We conducted a retrospective audit of 464 paediatric patients that had been managed according to the 2003 guidelines. We retrospectively applied the 2007 guideline to each patient to evaluate: 1. How many extra CT head examinations would be done? 2. Why would these examinations be done? (ie, why would the child have been determined higher risk according to the 2007 NICE guideline?). 3. How much would the additional cost or saving be in terms of CT scans and bed days? 4. Would there be extra risk attached to CT head scanning? The project did not incur any extra costs.

Results and evaluation

The headline result was that application of the 2007 guideline would result in an increase in CT scanning from 6.0% to 10.5% of children presenting after head injury. The extra examinations would mainly have been done because of the 'bruise, swelling and lacerations >5cm in patients less than 1 year' rule that mandates a scan. A problem with this study was that actual management did not necessarily follow the 2003 guidelines. Therefore the actual scanning rate was only 1.7% of children in our ED. In terms of pure economics, a CT scan costs about 170 and an overnight stay for 'head injury without intracranial injury' costs 475. About 50% of our patients that were scanned were also admitted.

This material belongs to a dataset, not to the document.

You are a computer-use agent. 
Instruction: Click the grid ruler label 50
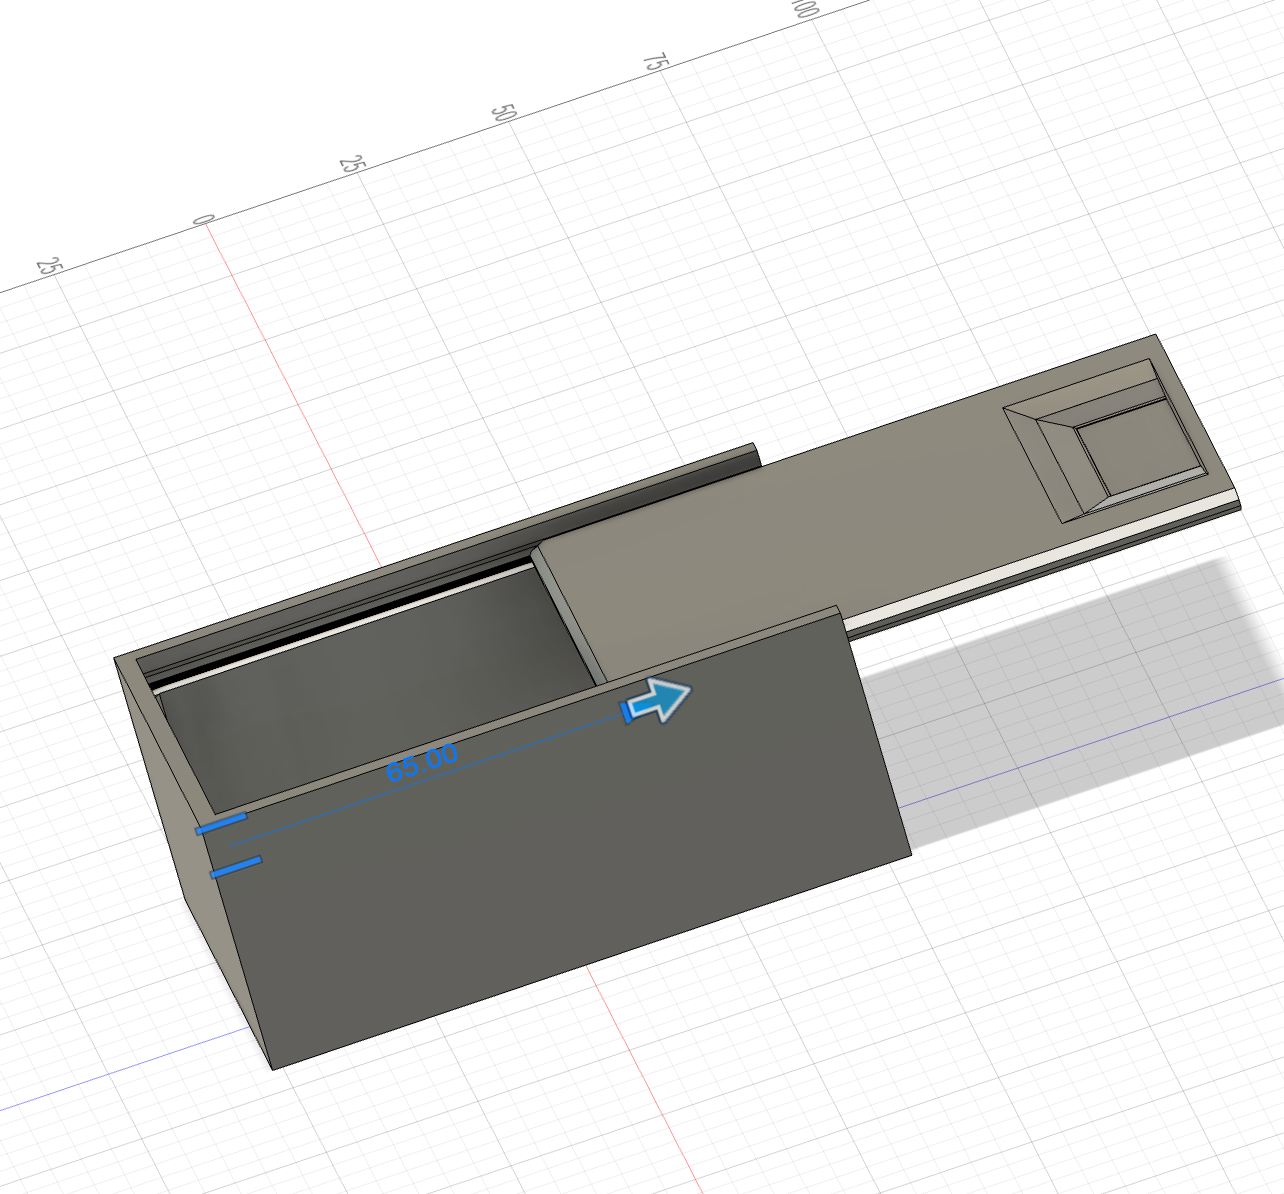[x=503, y=111]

Therefore in our trust: - Adherence to the 2003 guideline would results in 28 scans (4760) and 14 overnight stays (6650) - a total of 11410.00 - Adherence to the 2007 guideline would results in 49 scans (8330) and 24.5 overnight stays (11637.50) - a total of 19967.50 - This represents a cost increase of 8557.50 or 18.44 per paediatric patient with head injury. However as we scan more children the admission rate will probably fall, so this represents the extreme range of the cost increase. - In terms of just CT scans, with admissions not considered, the cost increase attributable to the NICE 2007 guideline is 3570, or 7.69 per patient. The number of CT head scans required to cause one extra death from radiation varies between 1300 and 100000. Even at the most conservative estimates scanning 10% of the 108171 'head injuries' that children present within the UK each year will result in an incidence of fatal brain tumours of 0.12/year (attributable to scanning for head injury). This figure works out as 0.065/year with a 6% scanning rate, ie, with the 2003 guideline. These figures are heavily extrapolated and should be interpreted with caution however. The published paper and references are electronically attached to this submission.

Key learning points

1. Implementing the 2007 NICE head injury guidance for children in a DGH may increase CT scanning rates from 6.0% (before implementation) to 10.6% (after implementation). 2. This is mainly resultant of the new 'bruise, swelling and lacerations >5cm in patients under 1 year' rule that mandates a scan (but amnesia, drowsiness and suspicion of non accidental injury also played a part in the increase). 3. This particular guideline may be particularly prone to decreased clinician compliance because of understandable clinician concern about exposing children to radiation. 4. The rise in scanning rate in our DGH represents a cost increase of 7.69 per child presenting with head injury, or potentially an increase of 18.44 per child if admission rates are taken into consideration. 5. The rise in scanning rate may increase the incidence of fatal brain neoplasia attributable to scanning for head injury from 0.065 per year to 0.12 per year - but these figures are heavily extrapolated and should be interpreted with caution.